Now, if you start checking cervical dilation or doing prostate exams, someone is going to care. But I’ve just never heard of anyone getting into serious trouble for doing an appropriate, non-invasive physical exam. If the person who cares happens to be your QA officer or medical director or someone like that, make sure you keep the conversation focused on medical appropriateness. Ask them to explain why what you did was medically inappropriate.
If you’re talking about lungs sounds, the entertainment value of the conversation should be worth the discipline. And you might want to consider moving on. When the day comes when you make a real error (And that day will come.) they aren’t going to have your back.
3) Physical assessments like lung sounds are implied by the treatments that fall within your scope. For instance, its’ difficult to argue that you should be allowed to administer albuterol and epinephrine but you should be prohibited from assessing the patients lung sounds and deciding if the respiratory condition is obstructive or congestive.

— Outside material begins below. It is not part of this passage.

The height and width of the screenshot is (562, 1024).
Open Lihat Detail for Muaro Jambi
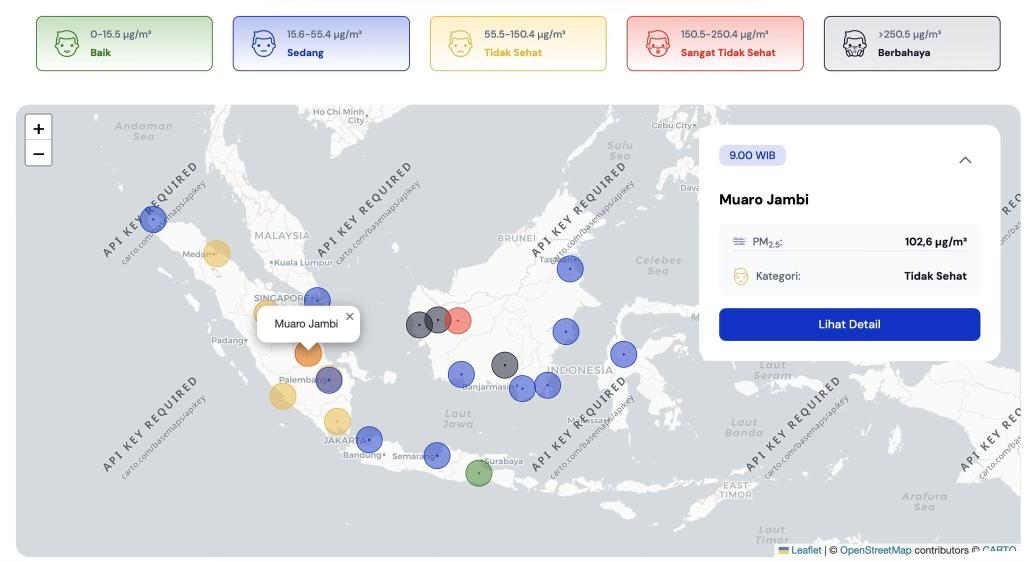tap(849, 324)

4) It isn’t safer to not do a proper assessment. If you think your protecting yourself from liability by doing less you’re fooling yourself. If you’re making decisions about giving epi-pins, nitro and albuterol but you’re afraid to do basic patient assessments like lung sounds, you’re not decreasing your risk. You’re taking larger risks by treating people without the foundation of appropriate medical assessment.
And when you do make a treatment error or miss something big because you were to afraid to assess your patient, who do you think is going to look out for you? Your supervisor who doesn’t think you should be listening to lung sounds?

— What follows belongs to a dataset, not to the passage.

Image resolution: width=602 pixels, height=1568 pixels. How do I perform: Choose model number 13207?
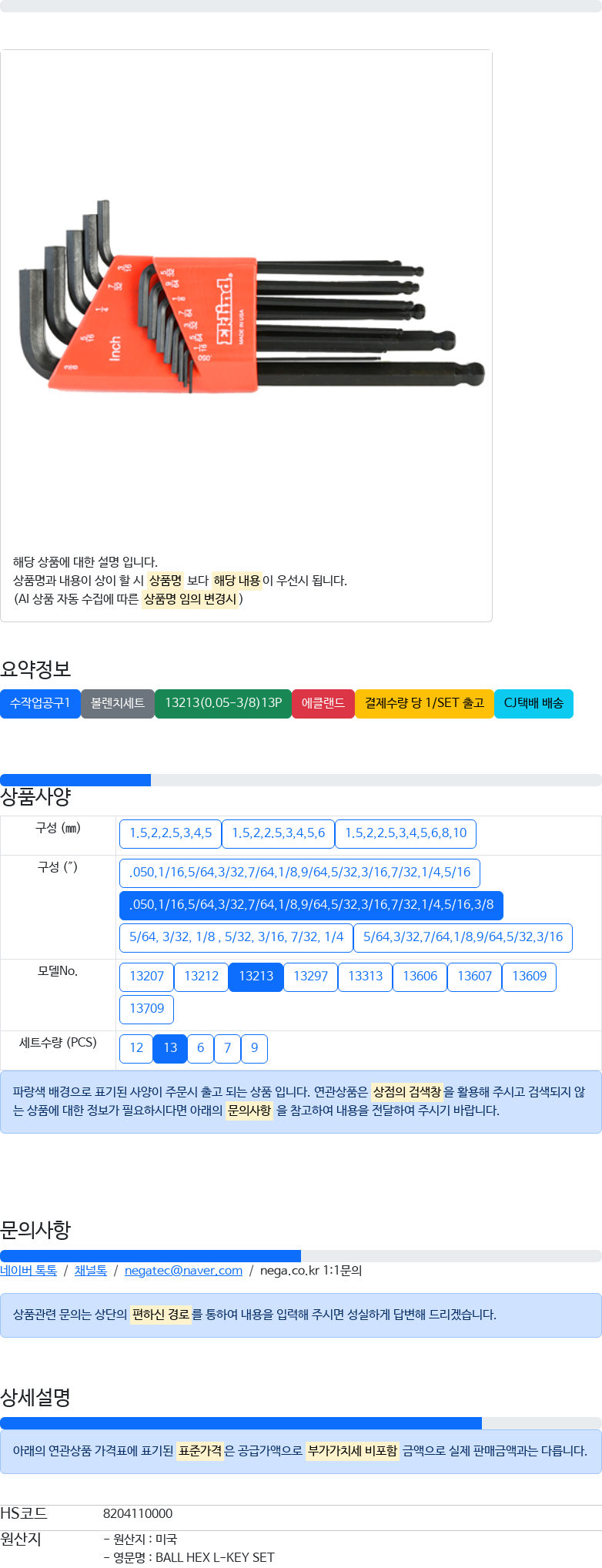coord(146,977)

The world of emergency medicine is a road that runs crooked through the woods. The right thing to do isn’t always obvious. It’s one of the things that makes the job so great.
You can’t shelter yourself from liability by hiding under a rock. The patient still need appropriate treatment. This is a job where you’re going to have to choose your own road. You’re going to have to decide what values you’re going to use to guide you when the path is unclear. When it comes to assessments and scope of practice, the path is certainly unclear. I hope both Tim and I have helped you consider the issue in a little more depth.
Now it’s your turn: What do you think. When your performing physical assessments are the boundaries of your scope of practice clear?